◆ Exercise instructions ◆
Reproduce the records below exactly, but only between the lines holding "Screen dimensions: 241x192" and "Given: Visit the SALE link", inclusive.

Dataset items
*** Begin section ***

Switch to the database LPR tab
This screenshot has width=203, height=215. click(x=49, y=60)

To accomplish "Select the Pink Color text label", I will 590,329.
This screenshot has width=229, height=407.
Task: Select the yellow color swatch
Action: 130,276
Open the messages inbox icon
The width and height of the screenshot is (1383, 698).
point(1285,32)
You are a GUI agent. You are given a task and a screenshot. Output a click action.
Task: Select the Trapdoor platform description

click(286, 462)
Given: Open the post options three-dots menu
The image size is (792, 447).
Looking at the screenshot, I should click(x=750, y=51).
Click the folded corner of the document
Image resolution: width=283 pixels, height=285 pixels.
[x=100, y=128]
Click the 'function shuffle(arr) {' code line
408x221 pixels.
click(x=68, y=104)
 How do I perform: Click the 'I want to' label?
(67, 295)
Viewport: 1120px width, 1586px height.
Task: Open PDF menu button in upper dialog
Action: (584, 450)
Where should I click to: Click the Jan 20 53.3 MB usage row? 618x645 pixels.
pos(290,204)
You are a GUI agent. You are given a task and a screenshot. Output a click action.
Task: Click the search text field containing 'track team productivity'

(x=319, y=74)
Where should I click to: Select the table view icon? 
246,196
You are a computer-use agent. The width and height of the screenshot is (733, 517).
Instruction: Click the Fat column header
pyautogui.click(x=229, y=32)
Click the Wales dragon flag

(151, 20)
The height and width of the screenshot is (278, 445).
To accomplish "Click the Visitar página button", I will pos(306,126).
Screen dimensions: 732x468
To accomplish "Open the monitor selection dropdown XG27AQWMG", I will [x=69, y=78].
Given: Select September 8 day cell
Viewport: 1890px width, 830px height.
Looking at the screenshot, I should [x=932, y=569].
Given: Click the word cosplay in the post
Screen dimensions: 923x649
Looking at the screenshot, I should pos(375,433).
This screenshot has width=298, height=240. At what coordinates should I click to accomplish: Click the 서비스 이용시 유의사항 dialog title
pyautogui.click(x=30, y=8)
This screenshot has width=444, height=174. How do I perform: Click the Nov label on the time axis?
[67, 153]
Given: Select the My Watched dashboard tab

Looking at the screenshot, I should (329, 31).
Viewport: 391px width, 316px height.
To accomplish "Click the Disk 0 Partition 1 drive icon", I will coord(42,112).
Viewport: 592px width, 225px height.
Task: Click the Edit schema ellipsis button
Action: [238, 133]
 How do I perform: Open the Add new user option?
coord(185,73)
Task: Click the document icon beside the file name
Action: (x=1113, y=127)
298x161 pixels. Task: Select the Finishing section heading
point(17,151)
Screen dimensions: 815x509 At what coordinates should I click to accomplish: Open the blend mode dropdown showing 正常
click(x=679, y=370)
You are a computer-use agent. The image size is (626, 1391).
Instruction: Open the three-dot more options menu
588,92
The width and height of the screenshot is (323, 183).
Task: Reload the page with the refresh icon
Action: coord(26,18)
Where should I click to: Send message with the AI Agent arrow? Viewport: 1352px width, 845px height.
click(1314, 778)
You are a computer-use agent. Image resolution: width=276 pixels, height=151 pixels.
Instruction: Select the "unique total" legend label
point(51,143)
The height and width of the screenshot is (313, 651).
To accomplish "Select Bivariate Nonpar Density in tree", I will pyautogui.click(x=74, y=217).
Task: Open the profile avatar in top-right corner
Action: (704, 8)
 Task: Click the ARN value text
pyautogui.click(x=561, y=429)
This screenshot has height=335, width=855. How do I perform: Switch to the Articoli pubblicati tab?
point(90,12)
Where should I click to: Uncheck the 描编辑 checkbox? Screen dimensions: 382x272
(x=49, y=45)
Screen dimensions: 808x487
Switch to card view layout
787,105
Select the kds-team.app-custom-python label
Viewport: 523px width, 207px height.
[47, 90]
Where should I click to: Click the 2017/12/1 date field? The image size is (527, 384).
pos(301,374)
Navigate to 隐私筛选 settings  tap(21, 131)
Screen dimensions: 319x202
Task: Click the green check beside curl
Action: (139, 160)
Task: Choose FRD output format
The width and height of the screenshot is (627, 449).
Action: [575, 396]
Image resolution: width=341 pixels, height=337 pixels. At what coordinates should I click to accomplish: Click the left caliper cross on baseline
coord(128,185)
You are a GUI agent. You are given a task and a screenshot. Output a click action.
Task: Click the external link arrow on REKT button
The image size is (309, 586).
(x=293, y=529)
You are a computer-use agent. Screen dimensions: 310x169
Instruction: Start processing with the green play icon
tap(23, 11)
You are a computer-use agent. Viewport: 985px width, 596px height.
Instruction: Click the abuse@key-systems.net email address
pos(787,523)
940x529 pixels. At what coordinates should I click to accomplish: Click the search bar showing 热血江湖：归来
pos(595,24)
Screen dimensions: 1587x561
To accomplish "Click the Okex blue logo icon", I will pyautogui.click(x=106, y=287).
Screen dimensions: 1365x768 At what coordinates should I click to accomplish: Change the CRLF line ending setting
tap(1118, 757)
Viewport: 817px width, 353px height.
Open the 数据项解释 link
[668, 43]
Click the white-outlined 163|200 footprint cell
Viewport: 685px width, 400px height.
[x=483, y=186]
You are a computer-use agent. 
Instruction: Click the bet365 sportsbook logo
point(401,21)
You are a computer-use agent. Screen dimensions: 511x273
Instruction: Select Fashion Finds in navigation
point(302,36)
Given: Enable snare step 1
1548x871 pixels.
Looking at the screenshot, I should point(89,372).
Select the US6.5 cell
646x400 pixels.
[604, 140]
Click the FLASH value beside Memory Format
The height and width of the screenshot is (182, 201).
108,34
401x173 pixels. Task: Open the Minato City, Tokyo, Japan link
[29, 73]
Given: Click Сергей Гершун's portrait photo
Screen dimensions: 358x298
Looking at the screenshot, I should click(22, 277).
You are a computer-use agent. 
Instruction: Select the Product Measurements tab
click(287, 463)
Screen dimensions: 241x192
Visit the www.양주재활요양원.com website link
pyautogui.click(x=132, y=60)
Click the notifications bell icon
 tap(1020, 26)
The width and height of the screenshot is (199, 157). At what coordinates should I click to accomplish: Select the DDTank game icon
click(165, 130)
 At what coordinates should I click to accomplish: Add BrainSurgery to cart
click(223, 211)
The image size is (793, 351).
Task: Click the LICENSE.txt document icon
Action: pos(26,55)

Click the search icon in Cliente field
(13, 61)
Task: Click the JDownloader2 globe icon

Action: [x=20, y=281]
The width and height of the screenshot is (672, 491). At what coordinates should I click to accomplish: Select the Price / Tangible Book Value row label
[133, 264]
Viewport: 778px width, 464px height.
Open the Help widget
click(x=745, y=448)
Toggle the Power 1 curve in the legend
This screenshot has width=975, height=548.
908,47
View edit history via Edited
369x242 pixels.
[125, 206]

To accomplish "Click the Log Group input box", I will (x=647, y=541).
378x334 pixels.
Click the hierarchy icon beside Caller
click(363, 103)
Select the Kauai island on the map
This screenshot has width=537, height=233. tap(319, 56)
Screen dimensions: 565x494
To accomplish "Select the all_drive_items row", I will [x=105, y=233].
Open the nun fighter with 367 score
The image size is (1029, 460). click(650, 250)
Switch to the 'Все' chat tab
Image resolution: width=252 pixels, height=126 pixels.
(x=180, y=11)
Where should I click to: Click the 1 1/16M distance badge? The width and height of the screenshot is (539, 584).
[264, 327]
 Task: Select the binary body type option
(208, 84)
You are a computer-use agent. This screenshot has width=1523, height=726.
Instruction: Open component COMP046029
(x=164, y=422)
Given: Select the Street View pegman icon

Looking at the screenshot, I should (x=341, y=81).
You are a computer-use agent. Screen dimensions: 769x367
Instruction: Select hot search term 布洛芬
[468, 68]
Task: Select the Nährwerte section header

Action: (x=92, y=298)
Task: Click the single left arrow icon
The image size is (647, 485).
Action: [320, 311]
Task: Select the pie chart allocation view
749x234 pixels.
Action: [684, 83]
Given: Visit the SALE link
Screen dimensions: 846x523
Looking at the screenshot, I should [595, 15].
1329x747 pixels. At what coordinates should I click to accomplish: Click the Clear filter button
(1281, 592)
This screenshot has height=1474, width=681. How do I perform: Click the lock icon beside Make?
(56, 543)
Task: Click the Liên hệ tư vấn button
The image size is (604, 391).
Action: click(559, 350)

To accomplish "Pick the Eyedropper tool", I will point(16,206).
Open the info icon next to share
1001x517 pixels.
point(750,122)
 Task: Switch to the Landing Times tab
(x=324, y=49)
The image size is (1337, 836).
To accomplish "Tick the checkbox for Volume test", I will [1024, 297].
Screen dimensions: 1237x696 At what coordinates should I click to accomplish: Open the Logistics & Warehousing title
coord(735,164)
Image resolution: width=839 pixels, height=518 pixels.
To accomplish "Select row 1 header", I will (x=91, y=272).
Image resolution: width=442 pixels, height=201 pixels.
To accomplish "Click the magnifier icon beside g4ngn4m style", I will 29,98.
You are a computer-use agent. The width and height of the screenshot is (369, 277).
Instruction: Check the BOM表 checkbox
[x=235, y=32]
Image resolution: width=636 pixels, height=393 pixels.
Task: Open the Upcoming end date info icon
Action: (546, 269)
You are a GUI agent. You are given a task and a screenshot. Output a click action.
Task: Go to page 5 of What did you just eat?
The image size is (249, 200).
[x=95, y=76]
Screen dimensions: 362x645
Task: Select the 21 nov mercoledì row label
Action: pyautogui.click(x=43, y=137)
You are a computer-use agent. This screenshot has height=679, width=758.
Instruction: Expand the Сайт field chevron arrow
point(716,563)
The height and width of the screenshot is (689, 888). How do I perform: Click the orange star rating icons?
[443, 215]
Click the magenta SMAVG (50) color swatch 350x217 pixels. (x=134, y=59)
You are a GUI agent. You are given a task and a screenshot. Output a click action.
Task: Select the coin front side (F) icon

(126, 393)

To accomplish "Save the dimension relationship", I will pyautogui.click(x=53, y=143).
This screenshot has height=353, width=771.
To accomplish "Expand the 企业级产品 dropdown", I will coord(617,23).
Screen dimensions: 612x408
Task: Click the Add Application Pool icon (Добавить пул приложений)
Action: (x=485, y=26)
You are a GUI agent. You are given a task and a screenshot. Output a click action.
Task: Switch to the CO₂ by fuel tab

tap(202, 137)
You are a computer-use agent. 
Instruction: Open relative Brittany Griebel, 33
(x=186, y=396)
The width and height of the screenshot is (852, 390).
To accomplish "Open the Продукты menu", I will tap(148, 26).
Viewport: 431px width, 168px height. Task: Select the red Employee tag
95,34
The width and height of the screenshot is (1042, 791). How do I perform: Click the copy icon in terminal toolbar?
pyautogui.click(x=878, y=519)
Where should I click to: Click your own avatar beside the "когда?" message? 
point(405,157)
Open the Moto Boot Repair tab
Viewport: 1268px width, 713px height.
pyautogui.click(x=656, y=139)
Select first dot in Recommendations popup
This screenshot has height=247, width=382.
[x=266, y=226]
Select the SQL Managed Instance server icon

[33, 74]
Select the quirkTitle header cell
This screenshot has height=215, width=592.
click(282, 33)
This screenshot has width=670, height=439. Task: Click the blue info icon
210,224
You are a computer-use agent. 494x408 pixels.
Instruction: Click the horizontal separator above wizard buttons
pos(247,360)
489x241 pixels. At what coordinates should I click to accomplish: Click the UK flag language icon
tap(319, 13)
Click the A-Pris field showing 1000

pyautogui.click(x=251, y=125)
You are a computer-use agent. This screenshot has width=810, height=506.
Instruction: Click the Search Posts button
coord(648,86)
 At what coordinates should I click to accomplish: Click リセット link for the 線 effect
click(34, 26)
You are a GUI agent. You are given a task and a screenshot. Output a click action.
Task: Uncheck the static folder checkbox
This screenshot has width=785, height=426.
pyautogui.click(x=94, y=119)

*** End section ***

◆ Solution to this problem ◆
Screen dimensions: 241x192
Visit the www.양주재활요양원.com website link
pyautogui.click(x=132, y=60)
Click the notifications bell icon
 tap(1020, 26)
The width and height of the screenshot is (199, 157). At what coordinates should I click to accomplish: Select the DDTank game icon
click(165, 130)
 At what coordinates should I click to accomplish: Add BrainSurgery to cart
click(223, 211)
The image size is (793, 351).
Task: Click the LICENSE.txt document icon
Action: pos(26,55)

Click the search icon in Cliente field
(13, 61)
Task: Click the JDownloader2 globe icon

Action: [x=20, y=281]
The width and height of the screenshot is (672, 491). At what coordinates should I click to accomplish: Select the Price / Tangible Book Value row label
[133, 264]
Viewport: 778px width, 464px height.
Open the Help widget
click(x=745, y=448)
Toggle the Power 1 curve in the legend
This screenshot has width=975, height=548.
908,47
View edit history via Edited
369x242 pixels.
[125, 206]

To accomplish "Click the Log Group input box", I will (x=647, y=541).
378x334 pixels.
Click the hierarchy icon beside Caller
click(363, 103)
Select the Kauai island on the map
This screenshot has width=537, height=233. tap(319, 56)
Screen dimensions: 565x494
To accomplish "Select the all_drive_items row", I will [x=105, y=233].
Open the nun fighter with 367 score
The image size is (1029, 460). click(650, 250)
Switch to the 'Все' chat tab
Image resolution: width=252 pixels, height=126 pixels.
(x=180, y=11)
Where should I click to: Click the 1 1/16M distance badge? The width and height of the screenshot is (539, 584).
[264, 327]
 Task: Select the binary body type option
(208, 84)
You are a computer-use agent. This screenshot has width=1523, height=726.
Instruction: Open component COMP046029
(x=164, y=422)
Given: Select the Street View pegman icon

Looking at the screenshot, I should (x=341, y=81).
You are a computer-use agent. Screen dimensions: 769x367
Instruction: Select hot search term 布洛芬
[468, 68]
Task: Select the Nährwerte section header

Action: (x=92, y=298)
Task: Click the single left arrow icon
The image size is (647, 485).
Action: [320, 311]
Task: Select the pie chart allocation view
749x234 pixels.
Action: [684, 83]
Given: Visit the SALE link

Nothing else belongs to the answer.